When Pilar Carvajal’s company, Innovation Senior Management, was hired a year ago to help run Safety Harbor Senior Living, the assisted-living and memory-care facility already was in distress, she said.
As soon as Carvajal’s team arrived, the administrator of the 50-bed facility left. Then the resident-care director left. Then the food-service director left. Money was needed to freshen up the 10-year-old facility with new carpeting, dishes and furniture, said Carvajal.
“Basically, for the first six months we were in there, we were really performing CPR on the property, because it just basically fell apart on us,” she said. “By the time January came around, we were ready to fly. Everything was stable. And then, the inklings of the pandemic came around.”
Because of that, Safety Harbor Senior Living applied for and received a federal Paycheck Protection Program loan, intended to help businesses survive the coronavirus pandemic. The $151,700 helped pay the salaries and overtime costs of approximately 20 staffers, Carvajal said, but the business failed anyway.
The facility will close on Aug. 7.
At least 49 long-term care facilities across Tampa Bay received Paycheck Protection loans, according to the first round of reports released this month. In total, the homes reported that they were saving 3,941 jobs.

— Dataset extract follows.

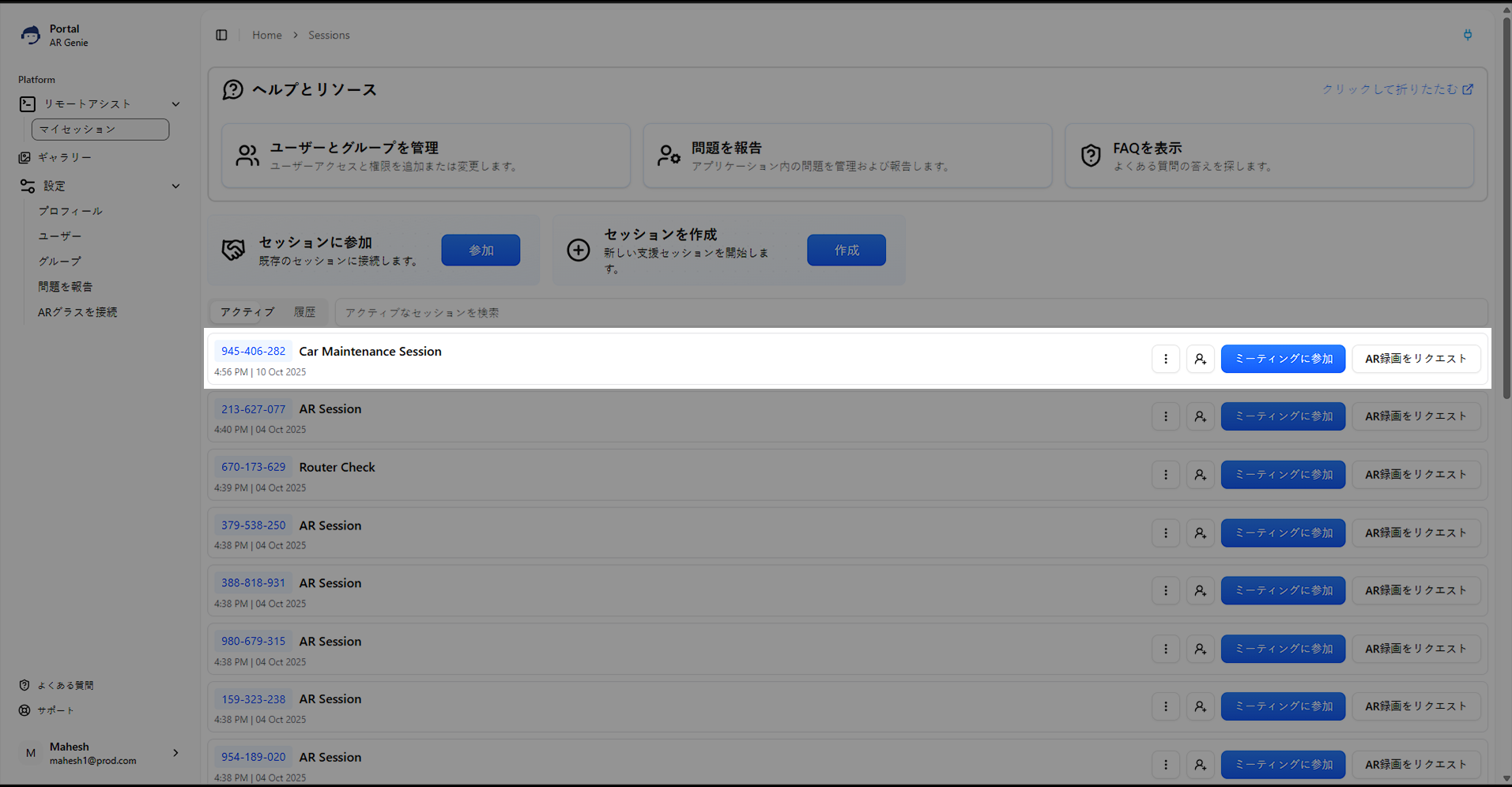Join meeting for Car Maintenance Session
The height and width of the screenshot is (787, 1512).
tap(1282, 359)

Arlington Gardens, an assisted-living facility in Pinellas Park, received between $150,000 and $350,000 and said it was saving 28 jobs. Concordia Village of Tampa, an assisted-living facility in Tampa, received between $2 million and $5 million and said it was saving 363 jobs. St. Mark Village in Palm Harbor received $2 million to $5 million and said it was saving 250 jobs.
The pandemic is challenging the finances of long-term care facilities, said Steve Bahmer, president and CEO of LeadingAge Florida. The trade group represents about 250 retirement homes and other elder-care facilities.
In most cases, admissions are down, and residents who have left have not been replaced, he said. Also, long-term care providers are doing work they traditionally didn’t have to do, such as creating separate COVID-19 wards and providing personal protective equipment, Bahmer said.
“The work that they do normally hasn’t stopped,” he said, “and so accomplishing both of those tasks simultaneously is going to require some support.”
A report published by his organization last week detailed some of those expenses.
“COVID-19-related increases in costs for staffing, testing and disinfecting are driving operating losses to many providers from $100,000 per month to $3 million per month,” the report said, adding that a recommended bi-monthly testing of staff for coronavirus would cost $25,000 to $300,000 a month, depending on the facility’s size.
“So when you add the cost of staff testing to reduced occupancy and other related costs, you end up in a situation where, even with the support of the PPP loans, where those dollars are running out,” Bahmer said.
Some member facilities of LeadingAge Florida have reserves that will carry them through the next few months, Bahmer said, but the losses are not sustainable.
He hopes that a COVID-19 relief bill passed by Congress in the next few weeks will include funds for long-term care. LeadingAge’s national organization has asked for billions of dollars in aid for the industry.
Long-term care facilities are facing economic hurdles beyond protective equipment costs and lowered admissions, said Kristen Knapp, spokesperson for the Florida Health Care Association, a trade group representing nursing homes and assisted-living facilities.
For several months, hospitals were not doing elective surgeries, which often result in patients going into long-term care for rehabilitation, Knapp said. And even before the coronavirus, the industry was experiencing a workforce shortage, because entities such as Target were paying better wages, she said.
Some facilities are paying overtime and giving “heroes pay” to keep staff coming to work in a place where they’re putting their lives at risk, she said. Some providers are even picking up daycare costs for staff members.
Long before the coronavirus, AARP was discussing the future of long-term care with other industry leaders in Tallahassee, said Jeff Johnson, state director of AARP Florida.
“The current model is not sufficient for our future needs,” he said.
The number of people who need long-term care is growing as Baby Boomers age, he said. Plus, people are tending to have fewer children — the people who might otherwise care for them. And as much as people want to age in place, Medicaid and state funding often don’t cover the cost of at-home care.
Add to that the evolving nature of care facilities, which over the past 20 or 30 years have added rehabilitation and recovery services, particularly for memory care. Because of that, he said, they need more and higher qualified staff.
The coronavirus, which has hit residents of long-term care facilities particularly hard, also has left a legacy that will demand better care, he said.
“The idea of a traditional nursing home, where you put a bunch of people who are frail into a facility and keep them pretty close together, has always been a problem for infection control, and this has really opened a lot of people’s eyes,” Johnson said. “We need to figure out how to design them in a way that makes them less of a hotbed for infection.”
Johnson talks about a financial reckoning for long-term care facilities, particularly after the lockdowns intended to insulate residents from infections.
“It’s reasonable to assume that what this pandemic has done for a lot of families is make them go back and rethink whether putting a family member into a facility that could be locked down for months at a time is really what they want to do,” he said.
Tampa Bay Times reporter Connie Humberg contributed to this report.